But an average speed of 142 mph is cutting it very close: 95% of top speed. It may be achievable if one can keep the line's curvature and grades down, but it may be difficult if the line is to follow I-15.
I measured the radii of curvature of some of the twistier parts of that freeway's route, and I found numbers like 0.6, 0.7, and 1 mi -- I'll take 0.6 mi or 1 km as the route's minimum radius of curvature. At 150 mph, that curvature will produce about 0.4 g of centrifugal acceleration. It is not as noticeable for highway traffic, which has 0.07 g's for 60 mph / 100 kmh, because the centrifugal acceleration goes as the square of the velocity:
a = v^2/r
where r is the radius of curvature. Using k = 1/r for the curvature, one gets a = k*v^2 The curvature for a curve given by (x(t),y(t)) is
k = (x'*y'' - x''*y')/(x'^2 + y'^2)^(3/2)

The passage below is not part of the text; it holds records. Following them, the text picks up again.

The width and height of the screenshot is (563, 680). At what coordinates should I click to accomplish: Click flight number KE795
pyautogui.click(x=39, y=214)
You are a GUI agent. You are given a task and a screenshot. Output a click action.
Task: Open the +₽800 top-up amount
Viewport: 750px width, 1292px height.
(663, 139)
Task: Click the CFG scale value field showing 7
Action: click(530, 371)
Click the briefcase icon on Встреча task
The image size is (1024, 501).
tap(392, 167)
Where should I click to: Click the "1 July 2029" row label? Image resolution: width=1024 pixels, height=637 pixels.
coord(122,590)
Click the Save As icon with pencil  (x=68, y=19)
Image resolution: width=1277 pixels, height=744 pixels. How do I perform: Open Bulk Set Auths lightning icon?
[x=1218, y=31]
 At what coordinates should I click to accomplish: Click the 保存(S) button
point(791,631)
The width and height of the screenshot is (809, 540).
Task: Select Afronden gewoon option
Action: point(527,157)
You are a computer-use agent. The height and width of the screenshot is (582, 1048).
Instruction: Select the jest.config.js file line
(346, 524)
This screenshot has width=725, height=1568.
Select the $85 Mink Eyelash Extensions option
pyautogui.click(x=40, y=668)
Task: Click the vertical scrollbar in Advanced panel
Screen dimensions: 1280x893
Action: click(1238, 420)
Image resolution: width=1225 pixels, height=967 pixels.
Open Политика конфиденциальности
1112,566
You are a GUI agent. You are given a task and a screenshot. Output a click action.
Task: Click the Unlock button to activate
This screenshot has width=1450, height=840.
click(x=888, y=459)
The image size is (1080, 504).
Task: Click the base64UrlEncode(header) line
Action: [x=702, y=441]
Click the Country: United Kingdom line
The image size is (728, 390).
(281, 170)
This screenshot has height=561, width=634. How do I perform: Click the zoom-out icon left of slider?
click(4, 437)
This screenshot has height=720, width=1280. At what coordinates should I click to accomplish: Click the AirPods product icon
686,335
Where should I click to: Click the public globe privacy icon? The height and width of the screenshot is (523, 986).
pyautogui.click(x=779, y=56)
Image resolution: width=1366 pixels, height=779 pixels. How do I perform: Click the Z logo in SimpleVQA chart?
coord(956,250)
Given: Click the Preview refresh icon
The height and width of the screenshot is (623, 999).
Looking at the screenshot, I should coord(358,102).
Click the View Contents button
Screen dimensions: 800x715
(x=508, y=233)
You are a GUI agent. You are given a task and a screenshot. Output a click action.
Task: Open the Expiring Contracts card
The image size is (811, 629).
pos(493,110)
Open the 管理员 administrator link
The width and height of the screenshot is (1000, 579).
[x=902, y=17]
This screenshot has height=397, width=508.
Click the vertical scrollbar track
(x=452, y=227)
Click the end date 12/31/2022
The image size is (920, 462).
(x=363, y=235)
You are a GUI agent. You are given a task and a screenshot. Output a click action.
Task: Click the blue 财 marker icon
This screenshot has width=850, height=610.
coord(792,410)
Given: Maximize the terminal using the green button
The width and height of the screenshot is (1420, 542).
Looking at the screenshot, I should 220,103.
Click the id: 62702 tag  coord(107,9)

where x' = dx/dt, y' = dy/dt, x'' = d^2x/dt^2, and y'' = d^2y/dt^2
If I had the coordinates for positions along a route, like for Vic-LV I-15, I could easily calculate the curvature at each point, and find the most curved parts from that.
According to Design & Build a High Speed Railway: the French Experience
, the maximum tilt height or cant used in French high-speed lines is 180 mm (200 mm for passengers only), and the maximum "cant deficiency" (extra amount needed to make the train's acceleration exactly perpendicular to the tracks) is 100 mm. For 300 kmh, that paper states a minimum radius of curvature of 3793 m / 2.4 mi, which is close to my calculations.
A cant deficiency of 100 mm yields a sideways acceleration of 0.07 g while one of 180 mm yields 0.125 g, with a total of nearly 0.2 g. So the existing I-15 route is too curved for full-speed DXP duty.